Not speaking about my neighbourhood per se, but I can also see stereotypes and assumptions outsiders may have towards Vancouver. Debra notes that many people assume she is Chinese rather than Singaporean due to what she looks like. I can say the same. In my travels abroad, many people still believe Canada to be a predominantly white country. Yet, there is a large Asian population in Vancouver, and as a visual representative of that population, I’ve occasionally been questioned about my Canadian-ness. Our communities are becoming more mixed, and so are our backgrounds. These things are difficult to express, but they exist—for example, in the heavily globalized city of Hong Kong (where my family is from), there is now a company that addresses this multi-background-ness through art and festivals.

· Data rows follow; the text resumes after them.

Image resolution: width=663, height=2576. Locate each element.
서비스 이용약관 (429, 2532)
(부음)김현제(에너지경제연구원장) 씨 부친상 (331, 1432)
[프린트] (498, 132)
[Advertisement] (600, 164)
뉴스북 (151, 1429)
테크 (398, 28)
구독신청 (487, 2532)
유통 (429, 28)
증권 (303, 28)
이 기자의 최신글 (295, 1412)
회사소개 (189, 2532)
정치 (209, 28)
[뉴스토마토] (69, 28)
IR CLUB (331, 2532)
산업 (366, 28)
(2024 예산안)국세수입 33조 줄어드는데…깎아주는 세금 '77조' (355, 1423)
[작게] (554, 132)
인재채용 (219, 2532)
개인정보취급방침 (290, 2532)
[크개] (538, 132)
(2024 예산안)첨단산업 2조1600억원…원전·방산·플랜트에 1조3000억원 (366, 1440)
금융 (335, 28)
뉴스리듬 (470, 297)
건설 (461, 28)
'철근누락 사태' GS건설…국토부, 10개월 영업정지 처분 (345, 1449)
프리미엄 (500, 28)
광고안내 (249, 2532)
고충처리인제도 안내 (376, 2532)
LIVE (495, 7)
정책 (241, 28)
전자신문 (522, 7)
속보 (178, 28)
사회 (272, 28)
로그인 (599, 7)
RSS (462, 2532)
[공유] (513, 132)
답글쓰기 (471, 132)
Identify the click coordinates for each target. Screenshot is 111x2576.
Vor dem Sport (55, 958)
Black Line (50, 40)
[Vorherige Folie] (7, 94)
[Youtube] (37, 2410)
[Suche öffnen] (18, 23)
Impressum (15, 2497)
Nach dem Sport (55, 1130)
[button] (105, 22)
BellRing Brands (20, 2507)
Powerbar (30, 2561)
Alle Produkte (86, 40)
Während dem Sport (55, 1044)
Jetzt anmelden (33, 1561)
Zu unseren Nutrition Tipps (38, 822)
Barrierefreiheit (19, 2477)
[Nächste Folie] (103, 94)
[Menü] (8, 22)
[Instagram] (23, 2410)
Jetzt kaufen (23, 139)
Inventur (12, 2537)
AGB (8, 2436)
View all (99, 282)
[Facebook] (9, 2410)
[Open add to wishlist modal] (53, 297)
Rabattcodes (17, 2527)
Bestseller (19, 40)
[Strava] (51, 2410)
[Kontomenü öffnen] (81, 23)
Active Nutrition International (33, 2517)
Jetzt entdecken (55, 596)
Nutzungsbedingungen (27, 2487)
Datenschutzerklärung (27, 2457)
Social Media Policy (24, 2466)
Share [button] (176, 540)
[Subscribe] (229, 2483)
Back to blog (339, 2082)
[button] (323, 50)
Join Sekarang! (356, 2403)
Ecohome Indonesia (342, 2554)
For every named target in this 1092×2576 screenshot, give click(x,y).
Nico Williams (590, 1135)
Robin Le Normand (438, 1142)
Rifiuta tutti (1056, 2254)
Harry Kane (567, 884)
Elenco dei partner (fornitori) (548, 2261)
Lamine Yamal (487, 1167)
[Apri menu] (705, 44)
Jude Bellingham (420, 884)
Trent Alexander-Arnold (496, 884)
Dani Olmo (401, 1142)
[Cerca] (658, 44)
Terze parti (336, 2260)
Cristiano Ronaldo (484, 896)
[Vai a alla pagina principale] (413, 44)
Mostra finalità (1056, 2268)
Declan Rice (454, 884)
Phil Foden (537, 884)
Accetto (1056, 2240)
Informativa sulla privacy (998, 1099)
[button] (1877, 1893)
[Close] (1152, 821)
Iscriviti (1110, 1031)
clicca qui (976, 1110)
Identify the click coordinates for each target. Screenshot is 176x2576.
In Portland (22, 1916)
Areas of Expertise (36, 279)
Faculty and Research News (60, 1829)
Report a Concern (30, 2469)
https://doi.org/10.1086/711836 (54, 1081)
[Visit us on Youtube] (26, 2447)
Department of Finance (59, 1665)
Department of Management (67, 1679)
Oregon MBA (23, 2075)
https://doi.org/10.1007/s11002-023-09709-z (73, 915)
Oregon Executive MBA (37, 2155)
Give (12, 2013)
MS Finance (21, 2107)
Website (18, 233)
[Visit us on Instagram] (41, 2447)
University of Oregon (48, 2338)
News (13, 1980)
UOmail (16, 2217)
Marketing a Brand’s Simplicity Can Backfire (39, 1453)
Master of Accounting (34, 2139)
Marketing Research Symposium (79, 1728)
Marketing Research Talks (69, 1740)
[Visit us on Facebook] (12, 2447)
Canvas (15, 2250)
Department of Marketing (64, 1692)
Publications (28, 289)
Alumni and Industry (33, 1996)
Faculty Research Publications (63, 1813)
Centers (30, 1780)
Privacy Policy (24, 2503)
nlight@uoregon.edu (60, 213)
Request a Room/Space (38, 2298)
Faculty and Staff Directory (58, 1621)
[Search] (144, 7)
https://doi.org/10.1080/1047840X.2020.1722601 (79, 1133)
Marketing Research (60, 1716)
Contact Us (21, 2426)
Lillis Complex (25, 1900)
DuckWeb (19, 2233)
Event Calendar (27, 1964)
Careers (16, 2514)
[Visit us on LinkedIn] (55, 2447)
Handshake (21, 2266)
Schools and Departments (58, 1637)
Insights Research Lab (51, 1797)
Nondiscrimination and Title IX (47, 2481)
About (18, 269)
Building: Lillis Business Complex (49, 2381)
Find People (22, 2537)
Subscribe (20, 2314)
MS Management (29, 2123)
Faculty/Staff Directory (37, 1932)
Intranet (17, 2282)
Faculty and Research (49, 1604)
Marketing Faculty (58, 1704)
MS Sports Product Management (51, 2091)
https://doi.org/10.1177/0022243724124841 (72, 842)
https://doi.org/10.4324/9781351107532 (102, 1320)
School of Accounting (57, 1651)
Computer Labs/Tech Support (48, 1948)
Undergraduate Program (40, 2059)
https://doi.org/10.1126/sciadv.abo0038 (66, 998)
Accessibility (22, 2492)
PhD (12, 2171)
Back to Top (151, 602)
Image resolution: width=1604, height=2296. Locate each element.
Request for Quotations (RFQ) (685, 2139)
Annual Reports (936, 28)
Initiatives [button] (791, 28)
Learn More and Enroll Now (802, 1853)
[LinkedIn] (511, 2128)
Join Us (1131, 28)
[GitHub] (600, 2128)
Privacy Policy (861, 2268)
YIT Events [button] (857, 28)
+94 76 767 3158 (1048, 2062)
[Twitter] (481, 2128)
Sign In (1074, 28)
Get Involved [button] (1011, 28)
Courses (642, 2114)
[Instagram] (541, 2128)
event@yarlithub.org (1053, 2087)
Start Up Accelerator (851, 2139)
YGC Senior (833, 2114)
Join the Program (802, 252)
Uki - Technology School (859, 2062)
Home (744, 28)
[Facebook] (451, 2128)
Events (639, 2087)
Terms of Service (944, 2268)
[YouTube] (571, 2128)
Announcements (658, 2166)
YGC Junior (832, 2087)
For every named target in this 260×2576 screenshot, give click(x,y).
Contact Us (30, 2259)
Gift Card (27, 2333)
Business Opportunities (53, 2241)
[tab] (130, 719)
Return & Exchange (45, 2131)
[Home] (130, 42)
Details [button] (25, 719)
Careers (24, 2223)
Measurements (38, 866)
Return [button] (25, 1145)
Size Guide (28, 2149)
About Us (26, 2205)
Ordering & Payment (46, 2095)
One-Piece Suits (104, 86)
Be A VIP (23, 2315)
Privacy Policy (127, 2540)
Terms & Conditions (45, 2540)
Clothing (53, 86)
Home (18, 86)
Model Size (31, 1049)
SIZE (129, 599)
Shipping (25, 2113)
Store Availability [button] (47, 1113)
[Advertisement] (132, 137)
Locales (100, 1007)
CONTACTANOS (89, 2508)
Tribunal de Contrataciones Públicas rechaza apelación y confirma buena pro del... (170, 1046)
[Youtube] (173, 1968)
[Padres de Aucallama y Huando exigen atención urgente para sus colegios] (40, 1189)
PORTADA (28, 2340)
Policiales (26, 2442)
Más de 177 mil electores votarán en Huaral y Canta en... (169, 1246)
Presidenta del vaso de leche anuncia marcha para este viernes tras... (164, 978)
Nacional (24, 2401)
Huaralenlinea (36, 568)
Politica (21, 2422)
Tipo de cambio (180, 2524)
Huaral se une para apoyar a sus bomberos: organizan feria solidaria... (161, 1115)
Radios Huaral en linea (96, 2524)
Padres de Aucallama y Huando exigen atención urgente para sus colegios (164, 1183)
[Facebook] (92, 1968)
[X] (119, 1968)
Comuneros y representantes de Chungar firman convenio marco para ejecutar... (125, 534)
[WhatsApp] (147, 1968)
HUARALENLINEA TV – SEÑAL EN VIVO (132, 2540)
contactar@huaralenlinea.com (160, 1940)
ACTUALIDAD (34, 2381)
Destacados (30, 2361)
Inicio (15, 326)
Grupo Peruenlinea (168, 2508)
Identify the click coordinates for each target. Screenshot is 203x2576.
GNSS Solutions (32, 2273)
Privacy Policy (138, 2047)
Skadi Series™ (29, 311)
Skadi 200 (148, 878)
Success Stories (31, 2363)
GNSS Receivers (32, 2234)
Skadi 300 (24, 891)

This post leads me to believe that it is natural for homes to evolve, to change and grow as we change and grow. Sometimes we may not like it (no one likes their favourite park or wooded sanctuary bulldozed over), but these things happen do in the twenty-first century. Home is also a diverse place, a place where not everyone is uniform, even if we’ve been conditioned to believe that certain places hold certain people.

Works Cited

Bale, Sung. “Third Culture – Where Transient Millennials Can Explore Their Roots.” South China Morning Post. South China Morning Post Publishers Ltd., 21 Mar. 2015. Web. 8 June 2015.

Gooei, Debra. “So This is Where I Know is Home.” Oh Canada! An Interpretation. The University of British Columbia student blogs, n.d. Web. 05 June 2015.

Marten, Mattias. “2:1—The Sense of Placelessness.” Centre of Mass. The University of British Columbia student blogs, 04 June 2015. Web. 05 June 2015.

Mincer, Jilian. “The Allure of ‘no Ownership’ for Millennials Is Moving beyond Housing and Cars.” Business Insider. Business Insider, Inc., 28 May 2015. Web. 08 June 2015.

Paterson, Erika. “Course Schedule.” ENGL 470 A Canadian Studies: Canadian Literary Genres may 2015. The University of British Columbia Department of English, n.d. Web. 5 June 2015.

Vaartnou, Hannah. “.home is in your heart.” Hannah and Canada. The University of British Columbia student blogs, 5 June 2015. Web. 5 June 2015.